== EXERCISE DESCRIPTION ==
Rewrite the listing below with "GUI agent" changed to "screen assistant" wherever it occurs, keeping every other line and character the same.

== MATERIAL FOR THIS EXERCISE ==
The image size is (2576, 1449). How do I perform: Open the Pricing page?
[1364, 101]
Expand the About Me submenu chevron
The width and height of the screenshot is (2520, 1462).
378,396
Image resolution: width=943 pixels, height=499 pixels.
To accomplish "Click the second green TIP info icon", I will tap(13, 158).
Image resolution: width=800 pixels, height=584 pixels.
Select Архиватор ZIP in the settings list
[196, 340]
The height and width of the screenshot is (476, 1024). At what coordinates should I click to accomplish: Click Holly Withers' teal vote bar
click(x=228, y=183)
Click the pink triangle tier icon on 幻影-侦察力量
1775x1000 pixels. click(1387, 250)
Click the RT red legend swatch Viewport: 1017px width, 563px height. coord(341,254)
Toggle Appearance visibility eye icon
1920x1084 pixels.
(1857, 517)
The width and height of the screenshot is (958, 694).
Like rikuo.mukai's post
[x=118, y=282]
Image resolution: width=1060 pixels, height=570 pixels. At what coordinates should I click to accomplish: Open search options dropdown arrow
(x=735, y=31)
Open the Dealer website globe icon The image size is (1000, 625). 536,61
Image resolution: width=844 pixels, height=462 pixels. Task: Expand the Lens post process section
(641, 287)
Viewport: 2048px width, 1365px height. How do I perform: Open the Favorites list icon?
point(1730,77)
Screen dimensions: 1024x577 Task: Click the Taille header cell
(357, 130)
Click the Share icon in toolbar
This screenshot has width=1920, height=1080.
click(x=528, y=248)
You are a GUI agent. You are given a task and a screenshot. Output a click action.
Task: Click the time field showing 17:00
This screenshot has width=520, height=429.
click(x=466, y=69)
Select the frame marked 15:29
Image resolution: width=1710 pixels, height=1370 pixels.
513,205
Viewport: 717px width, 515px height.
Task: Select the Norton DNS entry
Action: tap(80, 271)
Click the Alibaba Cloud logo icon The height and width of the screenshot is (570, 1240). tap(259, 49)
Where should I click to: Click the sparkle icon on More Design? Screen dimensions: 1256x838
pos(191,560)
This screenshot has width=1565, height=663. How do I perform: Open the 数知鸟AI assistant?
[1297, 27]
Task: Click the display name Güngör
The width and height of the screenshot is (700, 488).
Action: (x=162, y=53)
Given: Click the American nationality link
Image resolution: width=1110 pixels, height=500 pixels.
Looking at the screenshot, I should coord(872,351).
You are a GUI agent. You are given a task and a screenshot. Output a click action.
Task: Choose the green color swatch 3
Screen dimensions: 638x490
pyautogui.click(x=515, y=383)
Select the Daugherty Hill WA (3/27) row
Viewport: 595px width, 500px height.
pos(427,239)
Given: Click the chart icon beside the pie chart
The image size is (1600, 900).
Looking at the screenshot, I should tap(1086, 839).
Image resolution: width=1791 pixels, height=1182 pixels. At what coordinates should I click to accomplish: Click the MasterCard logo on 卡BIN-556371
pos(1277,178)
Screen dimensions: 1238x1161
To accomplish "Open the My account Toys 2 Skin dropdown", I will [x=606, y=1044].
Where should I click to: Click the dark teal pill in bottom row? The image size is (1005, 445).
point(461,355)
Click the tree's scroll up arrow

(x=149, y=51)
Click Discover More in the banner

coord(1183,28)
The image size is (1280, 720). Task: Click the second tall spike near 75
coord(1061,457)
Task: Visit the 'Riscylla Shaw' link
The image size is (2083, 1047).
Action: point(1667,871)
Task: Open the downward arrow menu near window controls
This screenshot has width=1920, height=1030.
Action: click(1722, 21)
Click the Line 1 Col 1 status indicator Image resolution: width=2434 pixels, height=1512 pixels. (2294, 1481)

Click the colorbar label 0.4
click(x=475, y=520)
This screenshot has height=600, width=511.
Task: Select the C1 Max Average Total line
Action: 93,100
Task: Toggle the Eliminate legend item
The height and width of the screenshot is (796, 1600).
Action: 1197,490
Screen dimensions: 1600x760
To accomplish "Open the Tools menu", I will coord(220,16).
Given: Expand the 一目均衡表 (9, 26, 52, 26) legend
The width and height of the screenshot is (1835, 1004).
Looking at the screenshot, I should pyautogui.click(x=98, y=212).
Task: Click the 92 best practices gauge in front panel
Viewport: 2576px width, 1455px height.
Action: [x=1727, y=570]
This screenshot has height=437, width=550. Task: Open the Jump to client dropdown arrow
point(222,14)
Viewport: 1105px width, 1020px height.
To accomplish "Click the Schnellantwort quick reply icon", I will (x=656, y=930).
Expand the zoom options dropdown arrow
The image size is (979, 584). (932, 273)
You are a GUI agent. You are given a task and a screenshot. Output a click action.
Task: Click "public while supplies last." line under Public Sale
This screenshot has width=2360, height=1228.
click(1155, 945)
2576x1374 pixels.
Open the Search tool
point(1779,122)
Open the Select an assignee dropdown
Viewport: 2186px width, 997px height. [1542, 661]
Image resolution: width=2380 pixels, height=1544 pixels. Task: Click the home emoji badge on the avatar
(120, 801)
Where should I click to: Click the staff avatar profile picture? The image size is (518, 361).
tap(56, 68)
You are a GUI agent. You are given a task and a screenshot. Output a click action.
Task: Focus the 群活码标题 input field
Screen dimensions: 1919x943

== RESULT ==
The image size is (2576, 1449). How do I perform: Open the Pricing page?
[1364, 101]
Expand the About Me submenu chevron
The width and height of the screenshot is (2520, 1462).
378,396
Image resolution: width=943 pixels, height=499 pixels.
To accomplish "Click the second green TIP info icon", I will tap(13, 158).
Image resolution: width=800 pixels, height=584 pixels.
Select Архиватор ZIP in the settings list
[196, 340]
The height and width of the screenshot is (476, 1024). At what coordinates should I click to accomplish: Click Holly Withers' teal vote bar
click(x=228, y=183)
Click the pink triangle tier icon on 幻影-侦察力量
1775x1000 pixels. click(1387, 250)
Click the RT red legend swatch Viewport: 1017px width, 563px height. coord(341,254)
Toggle Appearance visibility eye icon
1920x1084 pixels.
(1857, 517)
The width and height of the screenshot is (958, 694).
Like rikuo.mukai's post
[x=118, y=282]
Image resolution: width=1060 pixels, height=570 pixels. At what coordinates should I click to accomplish: Open search options dropdown arrow
(x=735, y=31)
Open the Dealer website globe icon The image size is (1000, 625). 536,61
Image resolution: width=844 pixels, height=462 pixels. Task: Expand the Lens post process section
(641, 287)
Viewport: 2048px width, 1365px height. How do I perform: Open the Favorites list icon?
point(1730,77)
Screen dimensions: 1024x577 Task: Click the Taille header cell
(357, 130)
Click the Share icon in toolbar
This screenshot has width=1920, height=1080.
click(x=528, y=248)
You are a screen assistant. You are given a task and a screenshot. Output a click action.
Task: Click the time field showing 17:00
This screenshot has width=520, height=429.
click(x=466, y=69)
Select the frame marked 15:29
Image resolution: width=1710 pixels, height=1370 pixels.
513,205
Viewport: 717px width, 515px height.
Task: Select the Norton DNS entry
Action: tap(80, 271)
Click the Alibaba Cloud logo icon The height and width of the screenshot is (570, 1240). tap(259, 49)
Where should I click to: Click the sparkle icon on More Design? Screen dimensions: 1256x838
pos(191,560)
This screenshot has width=1565, height=663. How do I perform: Open the 数知鸟AI assistant?
[1297, 27]
Task: Click the display name Güngör
The width and height of the screenshot is (700, 488).
Action: (x=162, y=53)
Given: Click the American nationality link
Image resolution: width=1110 pixels, height=500 pixels.
Looking at the screenshot, I should coord(872,351).
You are a screen assistant. You are given a task and a screenshot. Output a click action.
Task: Choose the green color swatch 3
Screen dimensions: 638x490
pyautogui.click(x=515, y=383)
Select the Daugherty Hill WA (3/27) row
Viewport: 595px width, 500px height.
pos(427,239)
Given: Click the chart icon beside the pie chart
The image size is (1600, 900).
Looking at the screenshot, I should tap(1086, 839).
Image resolution: width=1791 pixels, height=1182 pixels. At what coordinates should I click to accomplish: Click the MasterCard logo on 卡BIN-556371
pos(1277,178)
Screen dimensions: 1238x1161
To accomplish "Open the My account Toys 2 Skin dropdown", I will [x=606, y=1044].
Where should I click to: Click the dark teal pill in bottom row? The image size is (1005, 445).
point(461,355)
Click the tree's scroll up arrow

(x=149, y=51)
Click Discover More in the banner

coord(1183,28)
The image size is (1280, 720). Task: Click the second tall spike near 75
coord(1061,457)
Task: Visit the 'Riscylla Shaw' link
The image size is (2083, 1047).
Action: point(1667,871)
Task: Open the downward arrow menu near window controls
This screenshot has width=1920, height=1030.
Action: click(1722, 21)
Click the Line 1 Col 1 status indicator Image resolution: width=2434 pixels, height=1512 pixels. (2294, 1481)

Click the colorbar label 0.4
click(x=475, y=520)
This screenshot has height=600, width=511.
Task: Select the C1 Max Average Total line
Action: 93,100
Task: Toggle the Eliminate legend item
The height and width of the screenshot is (796, 1600).
Action: 1197,490
Screen dimensions: 1600x760
To accomplish "Open the Tools menu", I will coord(220,16).
Given: Expand the 一目均衡表 (9, 26, 52, 26) legend
The width and height of the screenshot is (1835, 1004).
Looking at the screenshot, I should pyautogui.click(x=98, y=212).
Task: Click the 92 best practices gauge in front panel
Viewport: 2576px width, 1455px height.
Action: [x=1727, y=570]
This screenshot has height=437, width=550. Task: Open the Jump to client dropdown arrow
point(222,14)
Viewport: 1105px width, 1020px height.
To accomplish "Click the Schnellantwort quick reply icon", I will (x=656, y=930).
Expand the zoom options dropdown arrow
The image size is (979, 584). (932, 273)
You are a screen assistant. You are given a task and a screenshot. Output a click action.
Task: Click "public while supplies last." line under Public Sale
This screenshot has width=2360, height=1228.
click(1155, 945)
2576x1374 pixels.
Open the Search tool
point(1779,122)
Open the Select an assignee dropdown
Viewport: 2186px width, 997px height. [1542, 661]
Image resolution: width=2380 pixels, height=1544 pixels. Task: Click the home emoji badge on the avatar
(120, 801)
Where should I click to: Click the staff avatar profile picture? The image size is (518, 361).
tap(56, 68)
You are a screen assistant. You are given a task and a screenshot. Output a click action.
Task: Focus the 群活码标题 input field
Screen dimensions: 1919x943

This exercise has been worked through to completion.